As world leaders gather in Paris at the end of the month for the COP 21 climate summit, new research from scientists reveals the destructive impact the warming global ocean can have on society.
A study by a team of U.S. and Australian researchers shows that long-term warming of the Indian and Pacific oceans played an important role in increasing the risk of the kind of devastating floods that struck Australia in 2010/2011. The study was published in Geophysical Research Letters.
The floods in Australia's northeast state of Queensland claimed 35 lives, caused $2.38 billion damage, flooded 28,000 homes and left 100,000 people without power. So much rain fell on Australia that it led to a rare filling of Lake Eyre, a large lake system in the interior of the country, and caused a drop in global sea level.
"The sea surface temperatures around Australia during 2010/2011 were on average 0.5°C warmer than they were 60 years ago," said lead author Caroline Ummenhofer, a physical oceanographer with Woods Hole Oceanographic Institution (WHOI). "While many past studies have found a global warming link to heat extremes, this study is one of the first to show how ocean warming can impact a heavy rainfall event."
In the summer of 2010/2011, Australia was surrounded by extremely warm sea surface temperatures, particularly in the eastern Indian Ocean, western Pacific warm pool region - to the north and east of Papua New Guinea - and the Coral Sea.

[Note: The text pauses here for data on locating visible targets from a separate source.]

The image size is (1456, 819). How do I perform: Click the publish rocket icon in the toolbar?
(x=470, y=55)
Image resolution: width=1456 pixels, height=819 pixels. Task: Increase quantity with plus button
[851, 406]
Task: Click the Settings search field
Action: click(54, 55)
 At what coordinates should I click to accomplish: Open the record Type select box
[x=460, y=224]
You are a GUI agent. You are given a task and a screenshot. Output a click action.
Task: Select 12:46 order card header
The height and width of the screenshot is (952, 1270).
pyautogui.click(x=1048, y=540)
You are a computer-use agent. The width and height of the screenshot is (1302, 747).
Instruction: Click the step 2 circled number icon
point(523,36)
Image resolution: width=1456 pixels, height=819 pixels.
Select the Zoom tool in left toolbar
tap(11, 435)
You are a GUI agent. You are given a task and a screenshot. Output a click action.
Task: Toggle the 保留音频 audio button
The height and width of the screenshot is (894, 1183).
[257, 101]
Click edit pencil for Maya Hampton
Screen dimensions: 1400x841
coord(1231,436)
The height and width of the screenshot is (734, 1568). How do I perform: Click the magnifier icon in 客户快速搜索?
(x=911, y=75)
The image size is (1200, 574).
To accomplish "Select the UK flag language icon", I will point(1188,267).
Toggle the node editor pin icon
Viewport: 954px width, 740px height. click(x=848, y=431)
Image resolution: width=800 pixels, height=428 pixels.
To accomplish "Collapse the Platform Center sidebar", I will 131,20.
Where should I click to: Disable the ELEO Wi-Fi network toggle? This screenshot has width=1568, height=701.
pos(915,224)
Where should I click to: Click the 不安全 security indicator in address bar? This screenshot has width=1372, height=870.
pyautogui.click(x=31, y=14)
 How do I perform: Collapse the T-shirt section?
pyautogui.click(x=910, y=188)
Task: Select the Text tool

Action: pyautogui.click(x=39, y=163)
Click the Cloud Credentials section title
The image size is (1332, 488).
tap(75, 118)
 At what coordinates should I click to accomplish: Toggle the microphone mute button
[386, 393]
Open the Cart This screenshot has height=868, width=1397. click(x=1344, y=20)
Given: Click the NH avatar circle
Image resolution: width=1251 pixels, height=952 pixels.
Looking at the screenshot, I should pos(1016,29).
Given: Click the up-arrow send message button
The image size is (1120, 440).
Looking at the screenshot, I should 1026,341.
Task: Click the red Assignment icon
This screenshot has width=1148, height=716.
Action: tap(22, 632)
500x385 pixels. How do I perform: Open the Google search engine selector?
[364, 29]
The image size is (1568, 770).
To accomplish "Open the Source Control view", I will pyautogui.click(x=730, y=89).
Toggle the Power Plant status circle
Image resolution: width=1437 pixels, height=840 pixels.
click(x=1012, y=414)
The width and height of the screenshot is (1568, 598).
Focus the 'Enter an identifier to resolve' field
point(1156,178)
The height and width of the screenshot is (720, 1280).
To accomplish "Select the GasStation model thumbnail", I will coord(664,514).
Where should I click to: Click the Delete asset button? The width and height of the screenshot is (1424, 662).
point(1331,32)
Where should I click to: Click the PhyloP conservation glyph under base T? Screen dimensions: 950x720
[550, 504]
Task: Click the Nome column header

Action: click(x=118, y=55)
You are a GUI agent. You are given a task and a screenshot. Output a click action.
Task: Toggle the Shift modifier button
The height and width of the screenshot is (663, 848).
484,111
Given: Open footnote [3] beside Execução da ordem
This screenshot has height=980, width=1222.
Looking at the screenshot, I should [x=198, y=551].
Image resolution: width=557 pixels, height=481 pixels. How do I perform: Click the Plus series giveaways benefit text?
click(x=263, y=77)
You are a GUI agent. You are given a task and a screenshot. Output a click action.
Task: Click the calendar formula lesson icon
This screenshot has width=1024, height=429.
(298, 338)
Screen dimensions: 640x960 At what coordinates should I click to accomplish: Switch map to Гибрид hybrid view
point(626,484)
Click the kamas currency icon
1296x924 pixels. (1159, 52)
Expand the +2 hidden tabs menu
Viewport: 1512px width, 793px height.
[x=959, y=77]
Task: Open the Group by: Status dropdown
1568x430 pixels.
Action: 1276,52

It led to a summer where rainfall in Australia's northeast was 84 percent above average and soil moisture measurements were the highest recorded since 1950. This was in spite of it being an average cyclone season.
Both a strong La Niña event and long-term ocean warming contributed to the unusually warm ocean conditions around Australia in 2010/2011. Ummenhofer and her colleagues ran numerical experiments to try to understand how different factors contributed to the unusual 2010/2011 conditions: One experiment included the long-term warming in addition to the La Niña sea surface temperatures, while the other had removed the warming trend. Their research determined that due to warmer sea surface temperatures, Australia was three times as likely to get this much rain during a strong La Niña event.
"The additional warming of the oceans has profound impacts on the atmosphere. It increases the amount of moisture in the atmosphere and can intensify rain-producing circulation conditions," said co-author Prof Matthew England from the ARC Centre of Excellence for Climate System Science.
"This is why in 2010/11 more moisture was brought onshore along Australia's east coast. Stronger rising motion over the northeast resulted in higher rainfall, making it more likely for Australia to suffer extreme rainfall conditions during this strong La Niña."
In addition to the warming oceans bringing more rainfall, previous research has also shown that as a result of global warming, strong La Niña and El Niño events are likely to become more frequent.
"Australia has long been acknowledged as a country of extremes but this research suggests extreme rainfall events may become far more frequent in a warming world," said Ummenhofer. "As we come into climate change talks in Paris, this research offers yet another incentive for countries around the world to take action to forestall global warming."